Lynell Ross, resource director at Test Prep Insight: “Having suffered many losses in my life beginning with the death of my father when I was three years old, losing all my grandparents by the time I was eight, and then my mother when she was 62, I have a deep understanding of how precious life is. This year, I am thankful that I have lived longer than both my parents, so that I could be here to see the birth of my first grandchild.”
Boysen Hodgson: “Hello Bill - I've been working with men in peer-support groups for 15 years on emotional intelligence, connection, and expression. The pain of the pandemic has brought opportunities for many men who would have never thought to seek help in the past. I am grateful for conscious spaces and time to connect with men in a way that supports me and lifts me up. … What I have witnessed in the last 7 months reinforces the bottom line learning from the Harvard Grant study, the longest running study of men ever conducted. The key to a long, healthy, and happy life is the quality of your relationships. And the quality of your relationships is based on emotional awareness and ongoing work.”

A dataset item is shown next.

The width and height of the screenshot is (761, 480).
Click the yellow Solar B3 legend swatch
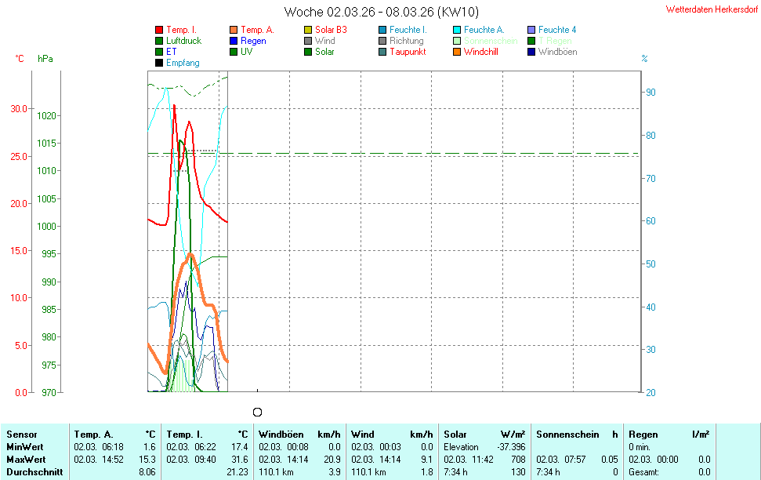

This is long enough already—and it’s Thanksgiving! If you’re still reading, the 7 other things is kind of an abbreviated version:
President Trump pardoned Mike Flynn;
Qatar Airlines, oddly, is the only airline in the world serving Thanksgiving dinner in flight today;
Other countries think Americans are utterly insane for celebrating Thanksgiving during a pandemic.
Remember the Drudge Report? A long analysis concludes Matt Drudge might have sold the site and simply never told anyone.
Here’s a guide to socializing outdoors in the cold without being miserable, during the pandemic.
The theory that George Washington should be considered the true “father of Thanksgiving,” since he made a practice of giving his soldiers a day to give thanks after battles in the Revolutionary War.
Finally, Diego Maradona, the Argentine soccer player, died at age 60. If you never got to see him, just check out this video the so-called Goal of the Century, in the World Cup against England in 1986.